Monday, April 11, 2016

"or your shadow at evening rising to meet you...."


This is what happens when you let an engineer talk about biology and philosophy:

But, of course, that makes little sense. Any A.I. will face some limits and constraints, but they will certainly be different than those that have shaped E.I. No A.I., for example, will be limited by the head size that can fit through the birth canal (the so-called obstetrical dilemma where evolution must balance larger craniums against a birth canal limited by bipedal form). And it is also doubtful that an A.I. will need to have the “follow the crowd” reflex so characteristic of humans when they become part of a mob.

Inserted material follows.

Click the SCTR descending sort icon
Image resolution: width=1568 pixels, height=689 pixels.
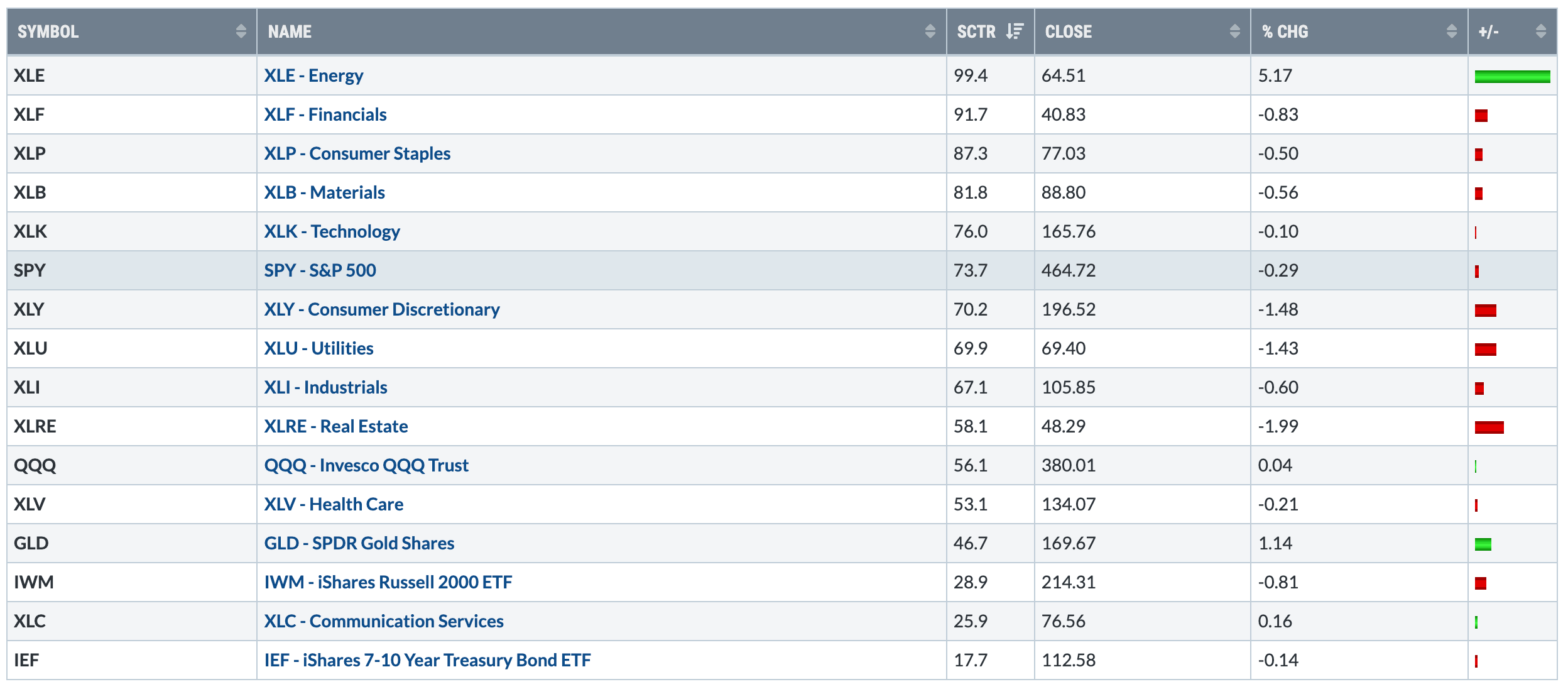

Perhaps more fundamentally, why should an A.I. need or use emotion the same way an E.I. does, as a convenient way to abbreviate longer decision-making processes (a mental shortcut called an affect heuristic)?
The "obstetrical dilemma"?  Doesn't that presume that larger brain size=larger mental capacity, in some kind of crude one-to-one ratio of function and mass?  Didn't Stephen Jay Gould eviscerate this baseless nonsense decades ago?

Apparently not.

And the easy way emotion is elided from intelligence recalls the old dichotomy (still very much alive, but it shouldn't be, either) that it is our emotions that constrain our reason, and without them we would be better thinkers (Thanks, Enlightenment!  Please to be going away now....).  This is the same fundamental idea behind the author's idea of "evolved intelligence," because we all know evolution is about improvement and "progress;" except, of course, it isn't at all.  And don't get me started on the idea human intelligence is full of "kludges" that prove we don't think as well as we should.  By what standard, pray?  That of economics (his example)?  So if we were better thinkers, we'd be wiser, or at least happier, consumers?  And how did that evolve?

And why should "an A.I. need or use emotion the same way an E.I. does"?  Maybe because that's the way "thinking" works?  Maybe because thinking, as humans recognize it, is not limited to ratiocination?  And to so limit it is to engage the worst nightmares of science fiction writers for the past century?

Again, this has been debated for some time.  Maybe you could bother to join the conversation and listen, instead of speak first and listen later.